Entries for locating described items
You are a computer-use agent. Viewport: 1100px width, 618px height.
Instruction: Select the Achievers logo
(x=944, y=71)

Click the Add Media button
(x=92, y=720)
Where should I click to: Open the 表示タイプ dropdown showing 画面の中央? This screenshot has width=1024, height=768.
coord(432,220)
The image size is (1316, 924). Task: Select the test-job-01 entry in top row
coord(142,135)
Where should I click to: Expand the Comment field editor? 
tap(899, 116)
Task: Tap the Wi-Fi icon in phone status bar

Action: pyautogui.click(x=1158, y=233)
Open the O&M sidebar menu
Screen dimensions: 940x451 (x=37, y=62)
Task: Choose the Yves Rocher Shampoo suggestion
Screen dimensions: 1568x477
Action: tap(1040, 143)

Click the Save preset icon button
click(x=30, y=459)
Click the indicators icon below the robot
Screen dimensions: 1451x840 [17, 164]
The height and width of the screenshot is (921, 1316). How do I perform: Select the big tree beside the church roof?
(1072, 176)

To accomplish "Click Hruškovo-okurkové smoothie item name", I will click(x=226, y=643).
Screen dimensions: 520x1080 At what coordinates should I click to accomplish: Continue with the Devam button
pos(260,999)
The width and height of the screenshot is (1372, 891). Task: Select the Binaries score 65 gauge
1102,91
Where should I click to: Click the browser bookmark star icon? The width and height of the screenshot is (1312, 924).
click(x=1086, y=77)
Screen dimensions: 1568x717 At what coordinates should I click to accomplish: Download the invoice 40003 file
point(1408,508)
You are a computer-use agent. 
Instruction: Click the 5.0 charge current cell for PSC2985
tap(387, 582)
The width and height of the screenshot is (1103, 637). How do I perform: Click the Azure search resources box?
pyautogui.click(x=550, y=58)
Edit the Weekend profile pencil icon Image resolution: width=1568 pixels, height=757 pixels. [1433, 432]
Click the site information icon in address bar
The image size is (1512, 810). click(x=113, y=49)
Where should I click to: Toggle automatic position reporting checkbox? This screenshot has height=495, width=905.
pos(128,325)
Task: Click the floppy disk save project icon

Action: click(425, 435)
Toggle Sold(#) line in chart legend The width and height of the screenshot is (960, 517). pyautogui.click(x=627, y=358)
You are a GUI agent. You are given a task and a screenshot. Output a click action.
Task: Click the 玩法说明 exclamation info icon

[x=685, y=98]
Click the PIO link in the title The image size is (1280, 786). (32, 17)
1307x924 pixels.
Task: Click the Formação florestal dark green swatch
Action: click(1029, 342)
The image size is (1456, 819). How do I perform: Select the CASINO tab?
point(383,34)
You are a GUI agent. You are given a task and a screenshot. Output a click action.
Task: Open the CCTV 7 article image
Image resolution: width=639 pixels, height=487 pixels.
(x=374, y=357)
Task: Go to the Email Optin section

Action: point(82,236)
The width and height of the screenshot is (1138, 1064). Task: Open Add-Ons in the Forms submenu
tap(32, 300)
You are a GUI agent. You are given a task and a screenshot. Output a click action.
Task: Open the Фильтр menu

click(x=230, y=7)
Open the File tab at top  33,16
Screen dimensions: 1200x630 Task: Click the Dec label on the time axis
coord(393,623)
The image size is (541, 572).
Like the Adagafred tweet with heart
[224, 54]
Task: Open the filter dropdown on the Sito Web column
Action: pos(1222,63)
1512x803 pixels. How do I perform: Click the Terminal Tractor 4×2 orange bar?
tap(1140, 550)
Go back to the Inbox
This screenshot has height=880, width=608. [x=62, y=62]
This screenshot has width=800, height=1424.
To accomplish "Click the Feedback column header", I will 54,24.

Exercise prompt: Recast every line of the entries above as a JSON list of strings, one string per line, leaving out blank lines.

Reply to the task:
[
  "You are a computer-use agent. Viewport: 1100px width, 618px height.",
  "Instruction: Select the Achievers logo",
  "(x=944, y=71)",
  "Click the Add Media button",
  "(x=92, y=720)",
  "Where should I click to: Open the 表示タイプ dropdown showing 画面の中央? This screenshot has width=1024, height=768.",
  "coord(432,220)",
  "The image size is (1316, 924). Task: Select the test-job-01 entry in top row",
  "coord(142,135)",
  "Where should I click to: Expand the Comment field editor? ",
  "tap(899, 116)",
  "Task: Tap the Wi-Fi icon in phone status bar",
  "Action: pyautogui.click(x=1158, y=233)",
  "Open the O&M sidebar menu",
  "Screen dimensions: 940x451 (x=37, y=62)",
  "Task: Choose the Yves Rocher Shampoo suggestion",
  "Screen dimensions: 1568x477",
  "Action: tap(1040, 143)",
  "Click the Save preset icon button",
  "click(x=30, y=459)",
  "Click the indicators icon below the robot",
  "Screen dimensions: 1451x840 [17, 164]",
  "The height and width of the screenshot is (921, 1316). How do I perform: Select the big tree beside the church roof?",
  "(1072, 176)",
  "To accomplish \"Click Hruškovo-okurkové smoothie item name\", I will click(x=226, y=643).",
  "Screen dimensions: 520x1080 At what coordinates should I click to accomplish: Continue with the Devam button",
  "pos(260,999)",
  "The width and height of the screenshot is (1372, 891). Task: Select the Binaries score 65 gauge",
  "1102,91",
  "Where should I click to: Click the browser bookmark star icon? The width and height of the screenshot is (1312, 924).",
  "click(x=1086, y=77)",
  "Screen dimensions: 1568x717 At what coordinates should I click to accomplish: Download the invoice 40003 file",
  "point(1408,508)",
  "You are a computer-use agent. ",
  "Instruction: Click the 5.0 charge current cell for PSC2985",
  "tap(387, 582)",
  "The width and height of the screenshot is (1103, 637). How do I perform: Click the Azure search resources box?",
  "pyautogui.click(x=550, y=58)",
  "Edit the Weekend profile pencil icon Image resolution: width=1568 pixels, height=757 pixels. [1433, 432]",
  "Click the site information icon in address bar",
  "The image size is (1512, 810). click(x=113, y=49)",
  "Where should I click to: Toggle automatic position reporting checkbox? This screenshot has height=495, width=905.",
  "pos(128,325)",
  "Task: Click the floppy disk save project icon",
  "Action: click(425, 435)",
  "Toggle Sold(#) line in chart legend The width and height of the screenshot is (960, 517). pyautogui.click(x=627, y=358)",
  "You are a GUI agent. You are given a task and a screenshot. Output a click action.",
  "Task: Click the 玩法说明 exclamation info icon",
  "[x=685, y=98]",
  "Click the PIO link in the title The image size is (1280, 786). (32, 17)",
  "1307x924 pixels.",
  "Task: Click the Formação florestal dark green swatch",
  "Action: click(1029, 342)",
  "The image size is (1456, 819). How do I perform: Select the CASINO tab?",
  "point(383,34)",
  "You are a GUI agent. You are given a task and a screenshot. Output a click action.",
  "Task: Open the CCTV 7 article image",
  "Image resolution: width=639 pixels, height=487 pixels.",
  "(x=374, y=357)",
  "Task: Go to the Email Optin section",
  "Action: point(82,236)",
  "The width and height of the screenshot is (1138, 1064). Task: Open Add-Ons in the Forms submenu",
  "tap(32, 300)",
  "You are a GUI agent. You are given a task and a screenshot. Output a click action.",
  "Task: Open the Фильтр menu",
  "click(x=230, y=7)",
  "Open the File tab at top  33,16",
  "Screen dimensions: 1200x630 Task: Click the Dec label on the time axis",
  "coord(393,623)",
  "The image size is (541, 572).",
  "Like the Adagafred tweet with heart",
  "[224, 54]",
  "Task: Open the filter dropdown on the Sito Web column",
  "Action: pos(1222,63)",
  "1512x803 pixels. How do I perform: Click the Terminal Tractor 4×2 orange bar?",
  "tap(1140, 550)",
  "Go back to the Inbox",
  "This screenshot has height=880, width=608. [x=62, y=62]",
  "This screenshot has width=800, height=1424.",
  "To accomplish \"Click the Feedback column header\", I will 54,24."
]